Swarming itself was pretty well covered in the earlier posts. Michael's link in # 8 has more. Do you have the bees left after a single deep swarmed to make splits? Have you checked your other hives? Same flow for them too.

You gave them space but they did not view it as their space. Getting them to see that space as available was my point.


----------



## GaryG74 (Apr 9, 2014)

To try and catch any swarms in the immediate future (until you do the other things mentioned) try putting a cotton ball with lemon grass oil on a tree limb with a twist tie. It might get them low enough to capture. I put one up last week and three swarms have clustered on the same location; about five feet off the ground. Put two deeps sideways on a drop cloth under the swarms, put a hive on top of them, bent the limb down enough to go inside the hive and shook the limb. All three now are new additions to the apiary. My hives have been swarming like crazy too.


----------



## bear_den (May 11, 2014)

Thanks. I see what you are saying now. I have been reading so much I was doubting what I had already decided to do. Thanks again.


----------



## bear_den (May 11, 2014)

Thanks.
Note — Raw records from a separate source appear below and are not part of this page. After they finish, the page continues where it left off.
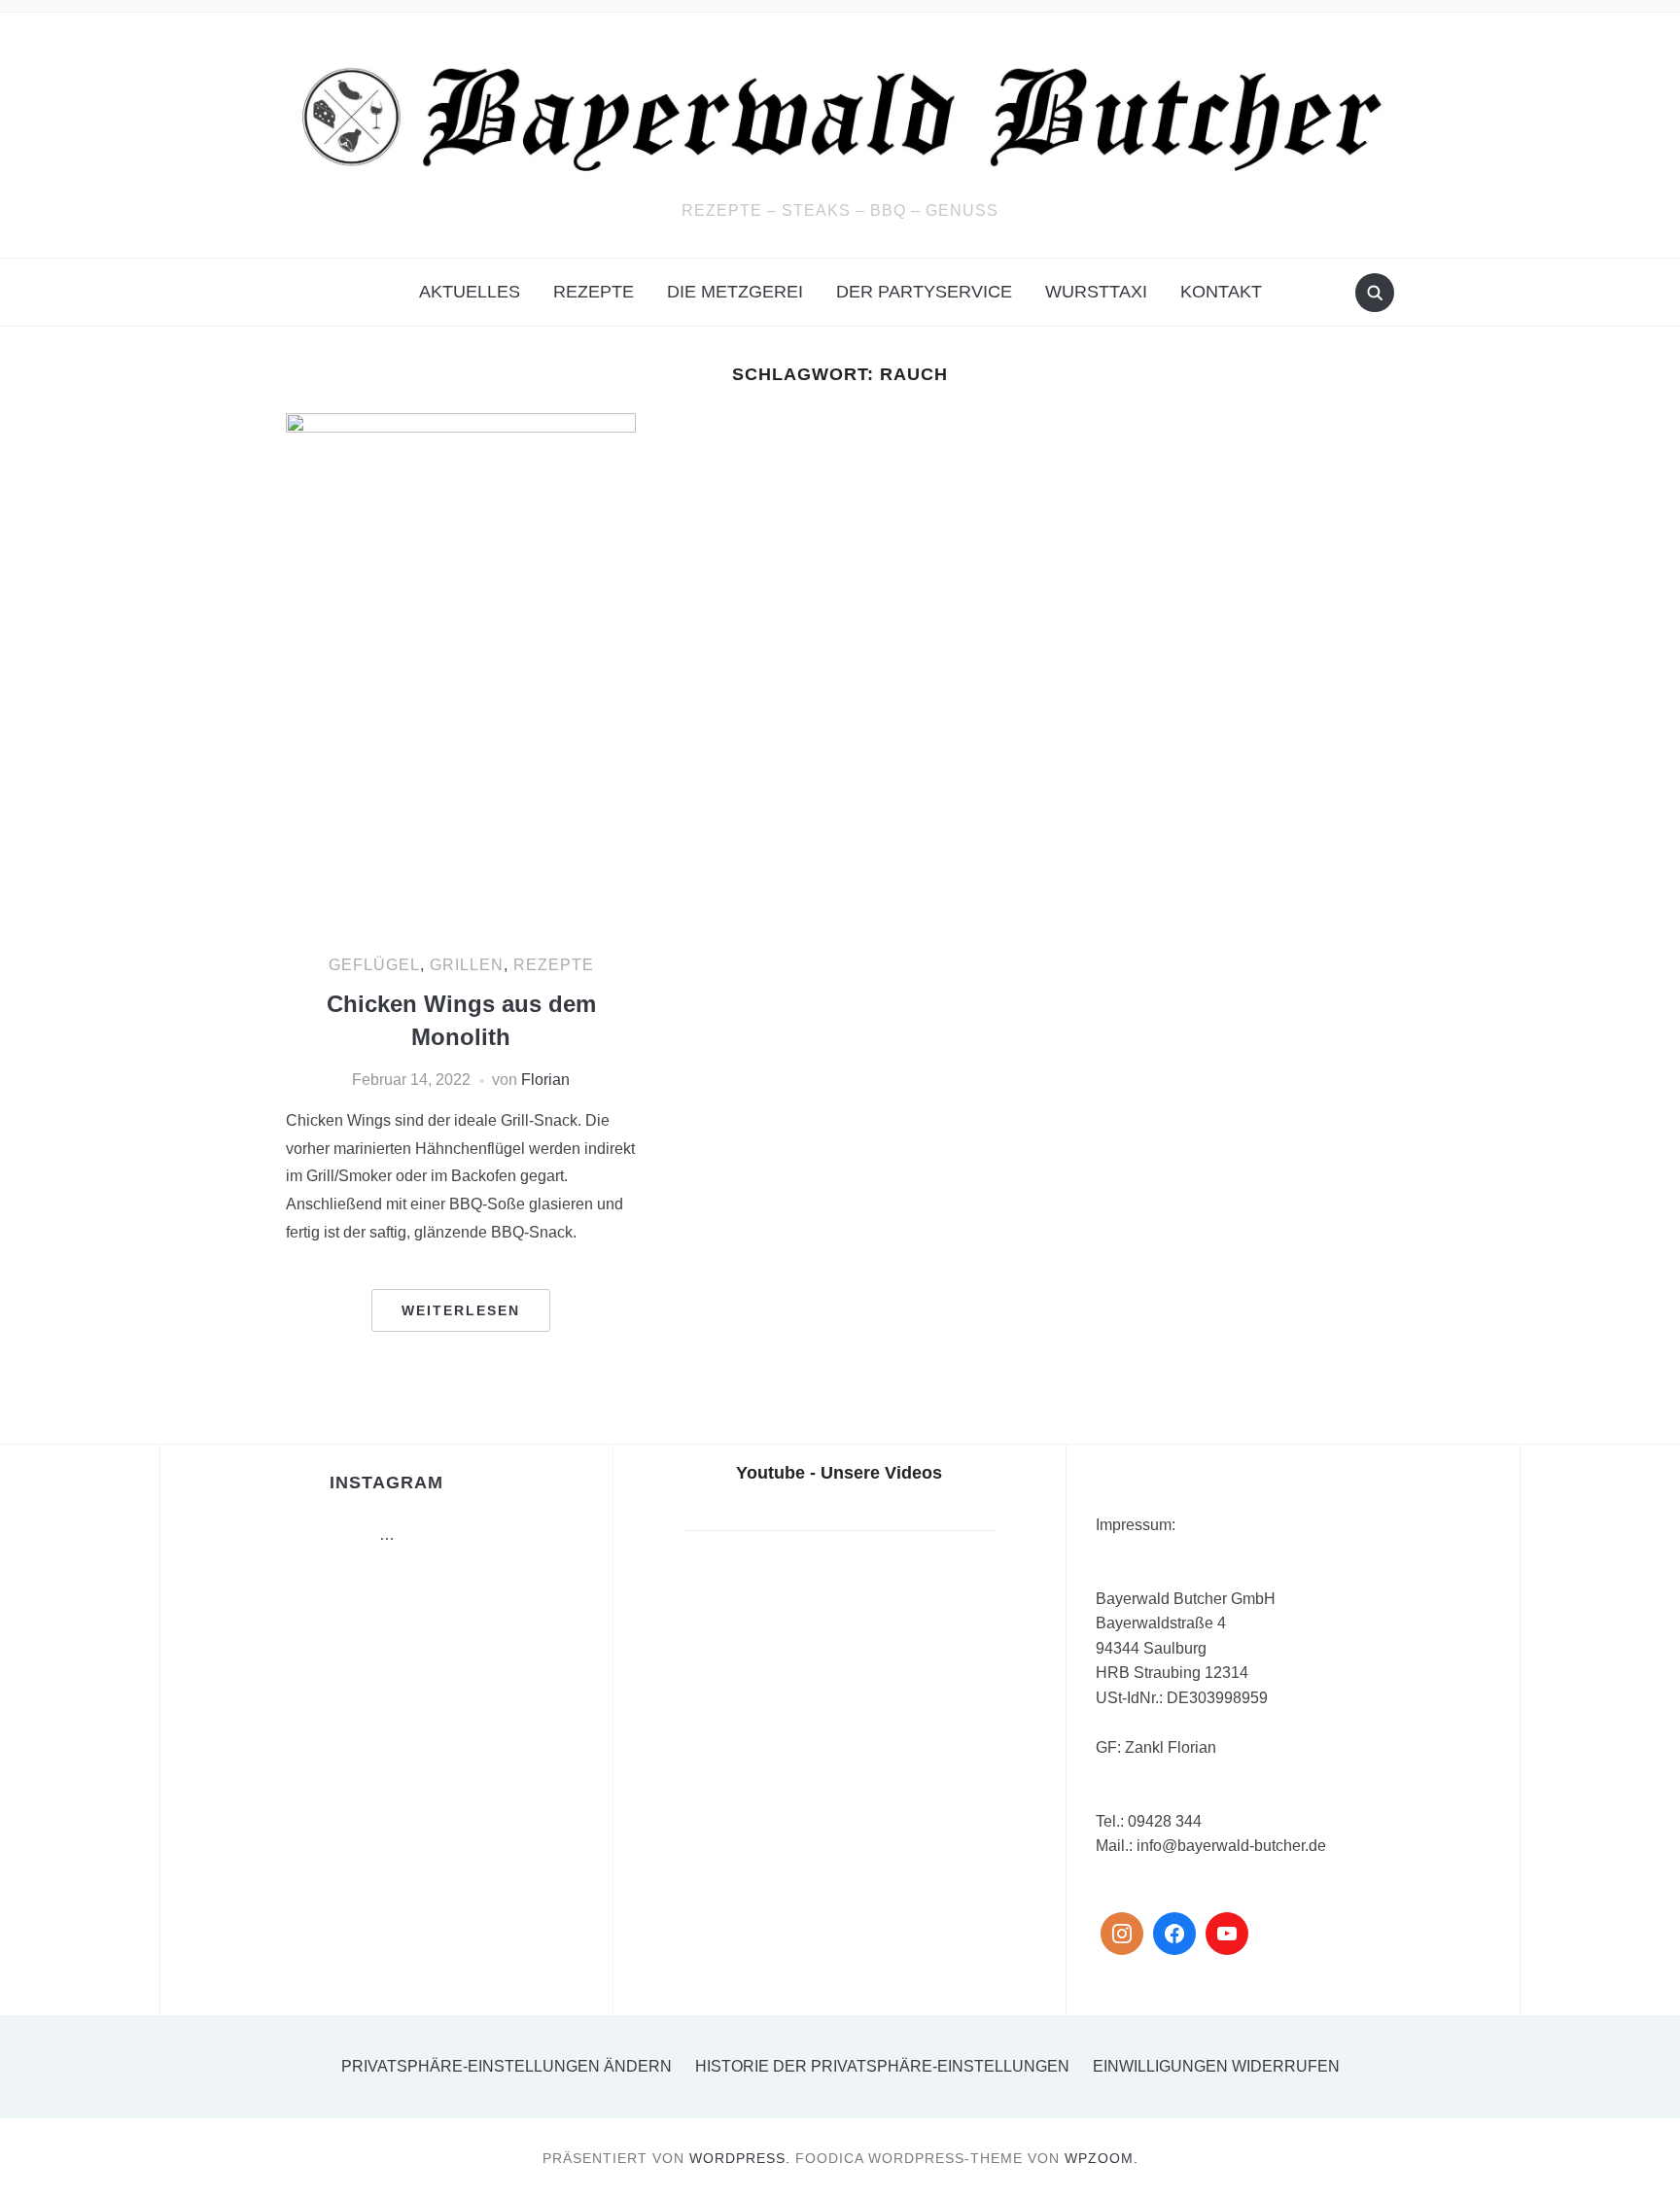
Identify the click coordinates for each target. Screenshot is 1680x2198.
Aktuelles (469, 291)
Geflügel (374, 965)
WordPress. (739, 2158)
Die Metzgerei (735, 291)
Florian (545, 1079)
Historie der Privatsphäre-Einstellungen (882, 2066)
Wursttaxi (1096, 291)
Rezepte (593, 291)
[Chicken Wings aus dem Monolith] (461, 675)
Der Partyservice (924, 291)
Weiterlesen (461, 1310)
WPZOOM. (1101, 2158)
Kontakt (1221, 291)
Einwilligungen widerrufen (1216, 2066)
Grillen (467, 965)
I will try that.


----------



## Saltybee (Feb 9, 2012)

bear_den said:


> I have been reading so much I was doubting what I had already decided to do.


Been there.


----------



## bear_den (May 11, 2014)

I tried pulling 2 frames up in the medium and that is working. That really helped thanks. 
I have another question. I caught another swarm. This time I added a screen to the entrance to prevent the queen from leaving. How long should I leave it on?


----------



## Saltybee (Feb 9, 2012)

Your swarm may have a virgin, she needs to go out. Brood will hold them better anyway.


----------